Prende già il via la campagna di reclutamento dell’Associazione Jesolana Albergatori. Il presidente Contarini: «Il capitale umano è una leva strutturale della nostra competitività»

Giovanni Cagnassi
Il litorale di Jesolo
Il litorale di Jesolo

Settemila candidature di lavoratori per la prossima stagione: il nuovo obiettivo per l’Associazione Jesolana Albergatori. Con il progetto “Lavorare a Jesolo”, realizzato con l’agenzia LavoroTurismo per mettere in contatto diretto chi cerca occupazione e le aziende, è stato fissato il nuovo traguardo. In 3 anni le candidature sono quasi triplicate, contrassegnando Jesolo quale “destinazione lavoro”.

«I numeri ci confermano che la scelta dell’associazione», spiega il presidente Aja Pierfrancesco Contarini, «di trattare il capitale umano come una leva strutturale della competitività della destinazione si sia rivelata vincente. Attrarre, intercettare e costruire filiere replicabili. In questo quadro, ‘Lavorare a Jesolo’ è stato consolidato come canale stabile tra domanda e offerta. Se rafforziamo l’impegno, è realistico puntare a un ulteriore salto: più candidature significa più possibilità per le imprese di trovare collaboratori».

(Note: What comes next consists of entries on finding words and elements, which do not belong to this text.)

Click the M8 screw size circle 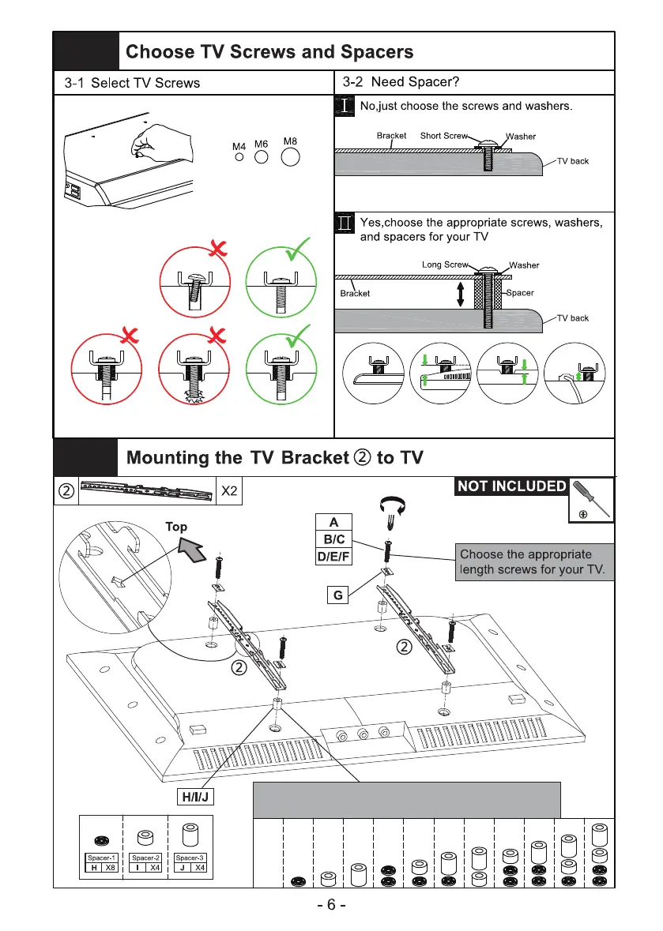[x=291, y=157]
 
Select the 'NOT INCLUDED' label [x=511, y=486]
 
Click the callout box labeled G [x=337, y=596]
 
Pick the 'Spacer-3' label [x=189, y=857]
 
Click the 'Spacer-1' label [x=101, y=857]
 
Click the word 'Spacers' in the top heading [x=373, y=53]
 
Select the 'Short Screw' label [x=444, y=136]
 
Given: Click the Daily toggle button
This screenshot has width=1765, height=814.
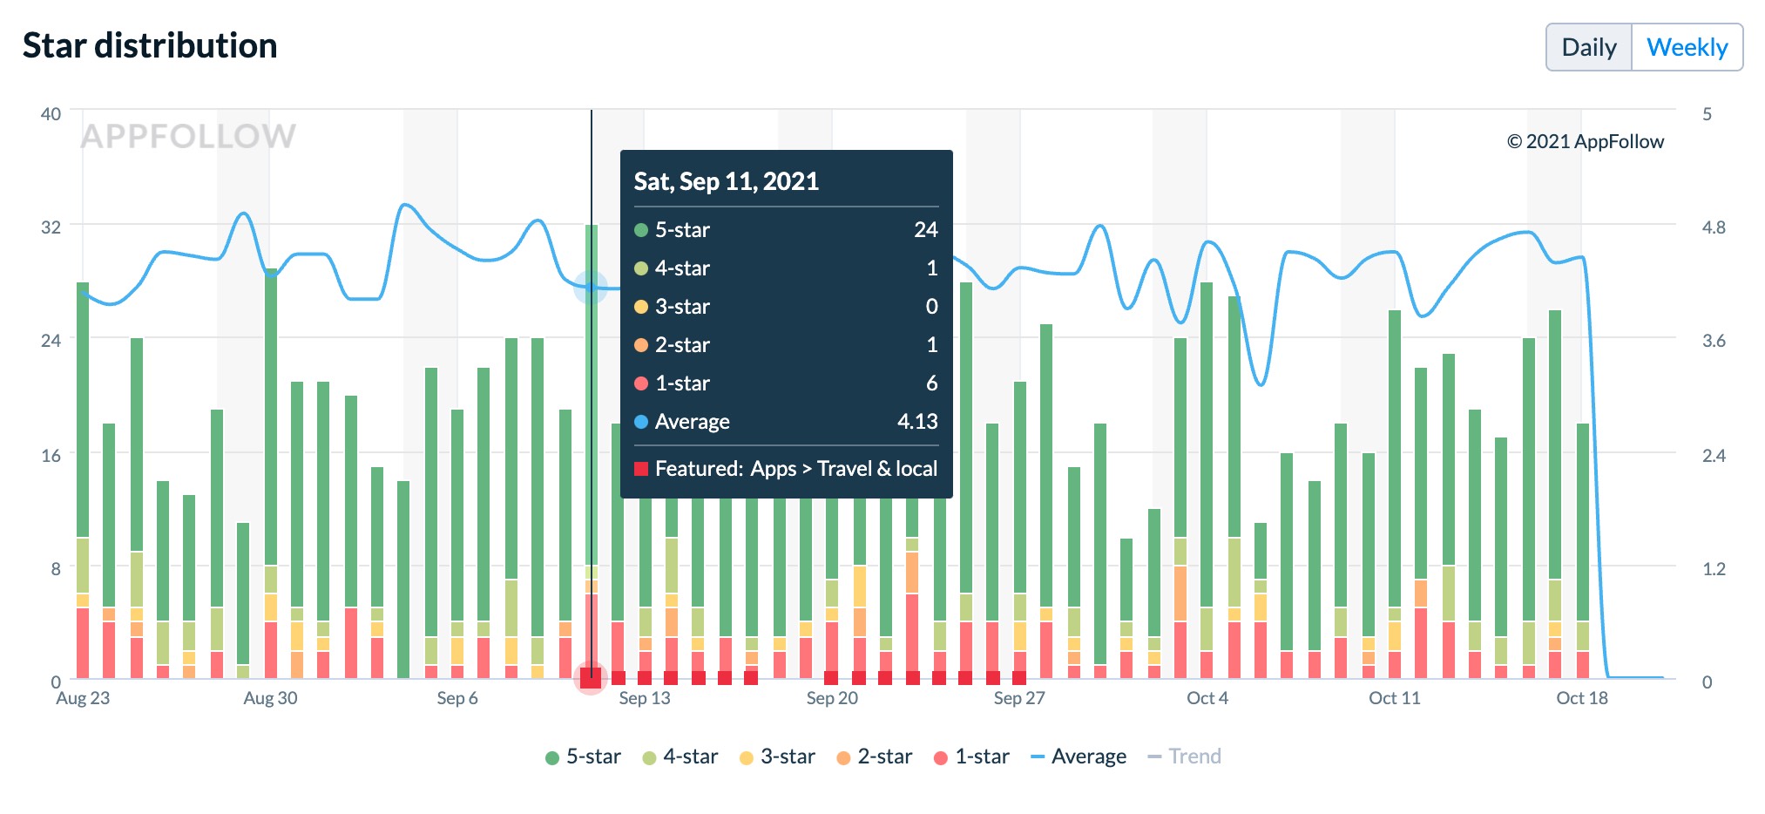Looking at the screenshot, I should tap(1588, 47).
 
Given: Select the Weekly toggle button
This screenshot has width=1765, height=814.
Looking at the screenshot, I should tap(1687, 47).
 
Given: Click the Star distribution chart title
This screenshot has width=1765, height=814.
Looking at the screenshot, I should tap(150, 45).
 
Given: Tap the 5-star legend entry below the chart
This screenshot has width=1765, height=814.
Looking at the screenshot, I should tap(583, 756).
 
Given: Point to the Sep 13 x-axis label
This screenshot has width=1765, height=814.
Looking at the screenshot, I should tap(645, 698).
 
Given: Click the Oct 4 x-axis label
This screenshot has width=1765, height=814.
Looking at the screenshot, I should tap(1207, 698).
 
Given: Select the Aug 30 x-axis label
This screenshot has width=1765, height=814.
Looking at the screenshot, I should tap(270, 698).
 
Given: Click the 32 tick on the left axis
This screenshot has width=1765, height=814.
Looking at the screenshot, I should tap(51, 227).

Le candidature nel 2025 erano 5.593 contro 3.752 nel 2024 e 1.949 nel 2023. Gli utenti su lavorareajesolo.it nel 2025 erano 7.409, contro 6.387 nel 2024 e 5.200 nel 2023. Una visibilità social (LinkedIn, Facebook, Instagram) di 131.630 visualizzazioni, 128.280 nel 2024 e 81.000 nel 2023. Ai numeri vanno aggiunte le candidature che arrivano direttamente alle strutture ricettive.

Gli hotel di Jesolo offrono occupazione a circa 6.000 persone e "Lavorare a Jesolo" è un servizio gratuito per lavoratori e imprenditori. Il progetto agevola il contatto dal sito internet dedicato www.lavorareajesolo.it. Le candidature per reparto indicano: cucina al 20%, sala 20%, pulizie 16,5%, ricevimento 16,5%, altri servizi 15,3%, bar 11,5%.